Word segmentation is the problem of dividing a string of written language into its component words.

Sentence Tokenization

sentence = "I do not like green eggs and ham, and I do not like them too!"
tokens = nltk.word_tokenize(sentence)
tokens
['I',
 'do',
 'not',
 'like',
 'green',
 'eggs',
 'and',
 'ham',
 ',',
 'and',
 'I',
 'do',
 'not',
 'like',
 'them',
 'too',
 '!']

N-Gram Model

An n-gram model is a type of probabilistic language model for predicting the next item in such a sequence in the form of a $(n−1)$–order Markov model. N-gram models are now widely used in probability, communication theory, computational linguistics, and so on.
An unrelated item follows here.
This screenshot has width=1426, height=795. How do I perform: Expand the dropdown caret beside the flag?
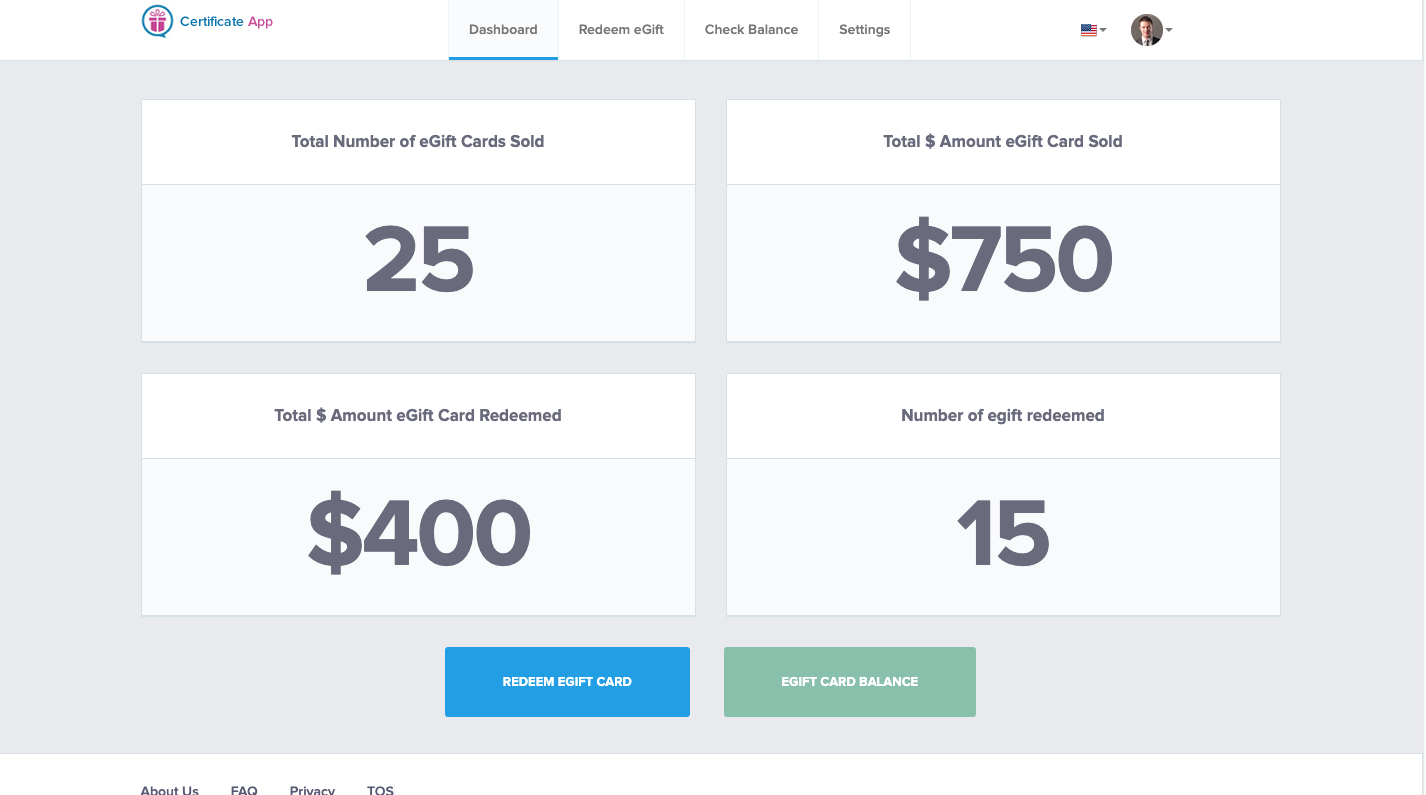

from nltk.util import ngrams
print("1-grams\n--------\n{}\n".format(list(ngrams(tokens, 1))))
print("2-grams\n--------\n{}\n".format(list(ngrams(tokens, 2))))
print("3-grams\n--------\n{}\n".format(list(ngrams(tokens, 3))))
1-grams
--------
[('I',), ('do',), ('not',), ('like',), ('green',), ('eggs',), ('and',), ('ham',), (',',), ('and',), ('I',), ('do',), ('not',), ('like',), ('them',), ('too',), ('!',)]

2-grams
--------
[('I', 'do'), ('do', 'not'), ('not', 'like'), ('like', 'green'), ('green', 'eggs'), ('eggs', 'and'), ('and', 'ham'), ('ham', ','), (',', 'and'), ('and', 'I'), ('I', 'do'), ('do', 'not'), ('not', 'like'), ('like', 'them'), ('them', 'too'), ('too', '!')]

3-grams
--------
[('I', 'do', 'not'), ('do', 'not', 'like'), ('not', 'like', 'green'), ('like', 'green', 'eggs'), ('green', 'eggs', 'and'), ('eggs', 'and', 'ham'), ('and', 'ham', ','), ('ham', ',', 'and'), (',', 'and', 'I'), ('and', 'I', 'do'), ('I', 'do', 'not'), ('do', 'not', 'like'), ('not', 'like', 'them'), ('like', 'them', 'too'), ('them', 'too', '!')]

Next, with n-grams, we can count their frequencies for further probabilistic models generation.

#Create your bigrams
bgs = nltk.bigrams(tokens)

#compute frequency distribution for all the bigrams in the text
fdist = nltk.FreqDist(bgs)
for k,v in fdist.items():
    print(k,v)
('I', 'do') 2
('do', 'not') 2
('not', 'like') 2
('like', 'green') 1
('green', 'eggs') 1
('eggs', 'and') 1
('and', 'ham') 1
('ham', ',') 1
(',', 'and') 1
('and', 'I') 1
('like', 'them') 1
('them', 'too') 1
('too', '!') 1

Part-of-Speech Tagging

In corpus linguistics, part-of-speech tagging (POS tagging or PoS tagging or POST), also called grammatical tagging or word-category disambiguation, is the process of marking up a word in a text (corpus) as corresponding to a particular part of speech, based on both its definition and its context.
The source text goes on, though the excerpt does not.